• _Work to complete_
Give back each entry exactly as written, apart from the pictures.

• _Data provided_
╭──

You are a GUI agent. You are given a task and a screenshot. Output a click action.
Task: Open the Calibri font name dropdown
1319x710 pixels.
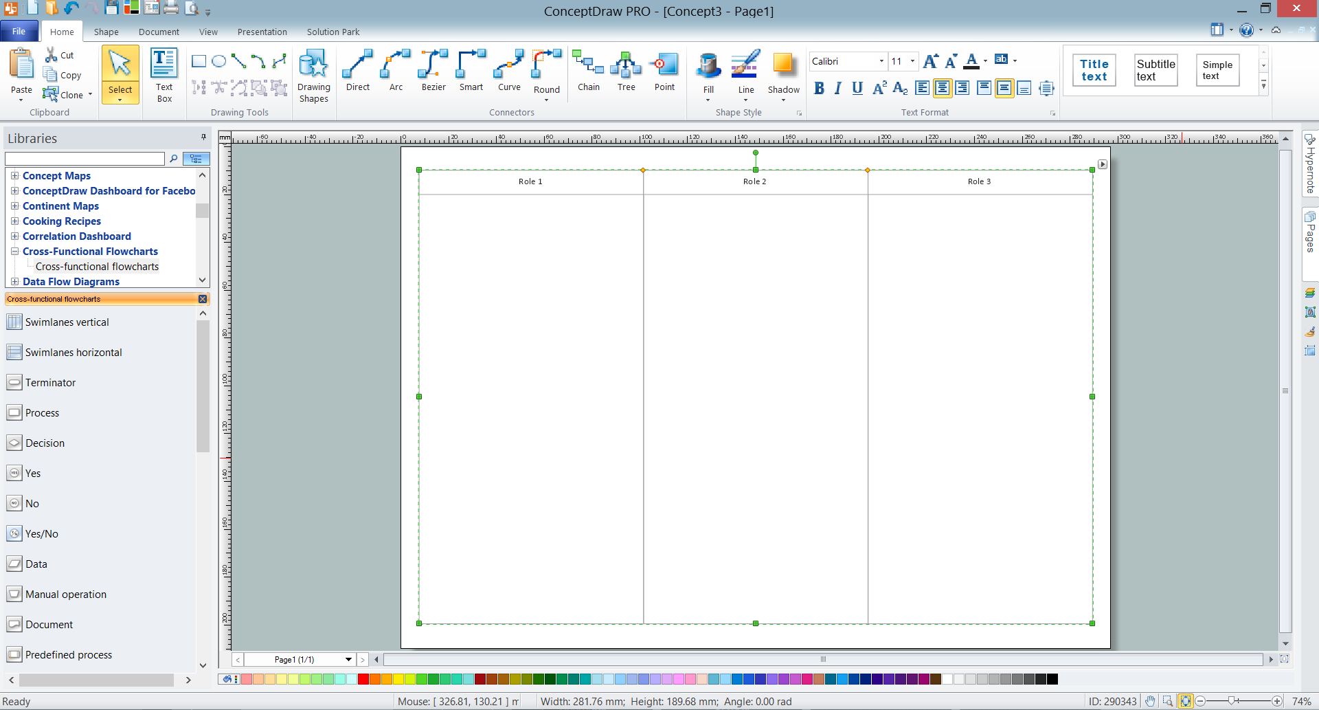click(881, 61)
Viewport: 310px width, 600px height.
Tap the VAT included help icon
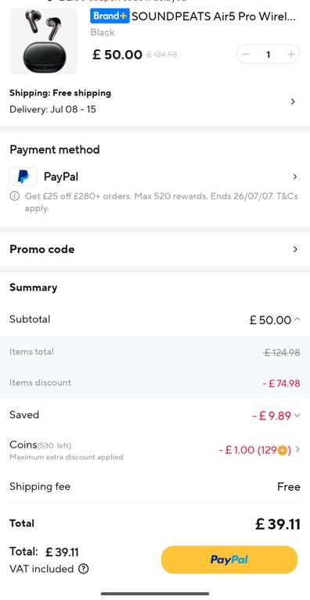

╰──

• _Answer to the exercise_
You are a GUI agent. You are given a task and a screenshot. Output a click action.
Task: Open the Calibri font name dropdown
1319x710 pixels.
click(881, 61)
Viewport: 310px width, 600px height.
Tap the VAT included help icon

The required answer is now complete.